Furthermore, it is precisely in times of instability and unrest – such as those immediately following a revolution – when people are more inclined to turn to a strong authoritarian leader to keep the peace. It’s precisely when people feel the most threatened, either bodily or in a more abstract sense by feelings of uncertainty about the future, that people lean to the right.
And it’s precisely when a nation is undergoing unrest, with multiple political ‘tribes’ vying for power, that trust in ones’ fellow citizens is eroded – “I don’t know whether that person is part of my tribe or the other.”
This kind of tribal mentality is devastatingly destructive to democracy, where trust in your state and trust in other citizens is paramount to making democracy a success. Democracy only works when I’m confident that if the ‘other tribe’ get elected and take power, they’re not going to embark on a pogrom targeted against myself and my ‘tribe.’ It’s this distrust in the system that spelt doom for democracy in Iraq and Afghanistan.

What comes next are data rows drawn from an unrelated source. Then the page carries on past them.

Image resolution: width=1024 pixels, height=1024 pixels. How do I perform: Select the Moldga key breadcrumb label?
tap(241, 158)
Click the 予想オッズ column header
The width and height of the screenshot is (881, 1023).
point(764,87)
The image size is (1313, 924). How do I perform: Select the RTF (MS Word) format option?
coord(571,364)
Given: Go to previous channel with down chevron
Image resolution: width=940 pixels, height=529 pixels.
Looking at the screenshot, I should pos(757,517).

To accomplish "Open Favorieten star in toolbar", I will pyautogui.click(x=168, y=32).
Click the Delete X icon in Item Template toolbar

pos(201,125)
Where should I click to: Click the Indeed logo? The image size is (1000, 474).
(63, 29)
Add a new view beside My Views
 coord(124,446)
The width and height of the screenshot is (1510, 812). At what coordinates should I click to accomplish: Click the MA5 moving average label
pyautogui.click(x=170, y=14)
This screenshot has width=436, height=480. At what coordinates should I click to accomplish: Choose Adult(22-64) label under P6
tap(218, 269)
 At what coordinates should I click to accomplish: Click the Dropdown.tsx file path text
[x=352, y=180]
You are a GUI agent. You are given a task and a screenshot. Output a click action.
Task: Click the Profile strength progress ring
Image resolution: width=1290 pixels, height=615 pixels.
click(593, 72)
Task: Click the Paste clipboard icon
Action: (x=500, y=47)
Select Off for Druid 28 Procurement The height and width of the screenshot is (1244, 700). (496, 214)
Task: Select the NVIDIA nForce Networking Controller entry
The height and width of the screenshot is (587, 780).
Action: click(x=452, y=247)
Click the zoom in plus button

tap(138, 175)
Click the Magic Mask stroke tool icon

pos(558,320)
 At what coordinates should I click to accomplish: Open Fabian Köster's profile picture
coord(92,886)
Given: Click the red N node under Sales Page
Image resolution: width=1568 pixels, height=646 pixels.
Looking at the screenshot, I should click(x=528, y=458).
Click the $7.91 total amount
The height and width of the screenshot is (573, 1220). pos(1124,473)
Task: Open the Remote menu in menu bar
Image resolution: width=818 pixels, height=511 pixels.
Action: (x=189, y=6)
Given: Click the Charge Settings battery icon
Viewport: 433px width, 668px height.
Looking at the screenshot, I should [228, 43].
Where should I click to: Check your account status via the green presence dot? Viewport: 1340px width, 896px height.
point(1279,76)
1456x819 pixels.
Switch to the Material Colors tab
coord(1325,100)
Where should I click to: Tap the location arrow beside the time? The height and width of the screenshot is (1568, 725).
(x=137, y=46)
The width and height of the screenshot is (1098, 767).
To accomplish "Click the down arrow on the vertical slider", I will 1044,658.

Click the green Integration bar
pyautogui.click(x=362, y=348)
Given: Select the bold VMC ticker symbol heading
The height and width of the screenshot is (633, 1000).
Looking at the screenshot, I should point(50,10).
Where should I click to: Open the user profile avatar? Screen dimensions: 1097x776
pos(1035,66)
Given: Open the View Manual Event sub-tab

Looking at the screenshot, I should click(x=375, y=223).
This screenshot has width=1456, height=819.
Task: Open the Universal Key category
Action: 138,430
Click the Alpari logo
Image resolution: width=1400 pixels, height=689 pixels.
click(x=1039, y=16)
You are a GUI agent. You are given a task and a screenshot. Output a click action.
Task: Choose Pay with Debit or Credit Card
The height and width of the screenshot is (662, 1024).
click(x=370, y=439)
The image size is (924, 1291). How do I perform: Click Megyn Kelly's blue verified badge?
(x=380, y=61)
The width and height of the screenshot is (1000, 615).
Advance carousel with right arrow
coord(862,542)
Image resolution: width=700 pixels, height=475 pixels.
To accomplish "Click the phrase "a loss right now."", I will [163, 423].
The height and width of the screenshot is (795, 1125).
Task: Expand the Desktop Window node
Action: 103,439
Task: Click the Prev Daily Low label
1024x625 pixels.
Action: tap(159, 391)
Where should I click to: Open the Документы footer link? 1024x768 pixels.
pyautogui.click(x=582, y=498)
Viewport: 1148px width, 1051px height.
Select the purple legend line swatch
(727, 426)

In situations like this the trust required for bottom-up democracy is so lacking that a strong top-down authoritarian government is virtually required to keep the peace. However, top-down governments are only good for keeping the peace or defending against invaders. Oh, and they’re good at being corrupt, at entrenching power, at embezzling the nation’s wealth and taking the nation straight back to where it was prior to the revolution.
Democracy is remarkable not because it’s inevitable, but because it’s so difficult to get off the ground. It often takes a unified vision, a population with a largely similar culture and value system, and a stable environment in terms of economic prospects and absence of threat from invaders.
If a state can satisfy all those conditions, and if the people genuinely want democracy – which means they buy in to a system where they might vote for their entire lives and never see their candidate in power – then democracy can flourish. And once established, it’s hard to shake.
Egypt might yet become such a democracy. I’m not conversant enough in recent Egyptian history or ethnography to say whether it does satisfy all these conditions, but I think it stands a chance. The recent restraint shown by the military, and the apparent lack of military ambitions to take over from Mubarak, are positive indications.
But, while the protests underway in Egypt this week are exhilarating – and cause for optimism for a brighter, more open, more inclusive, more democratic Egypt – we should be mindful of the lessons of history and of political psychology and hope that authoritarianism doesn’t block out the sunlight before democracy has a chance to grow.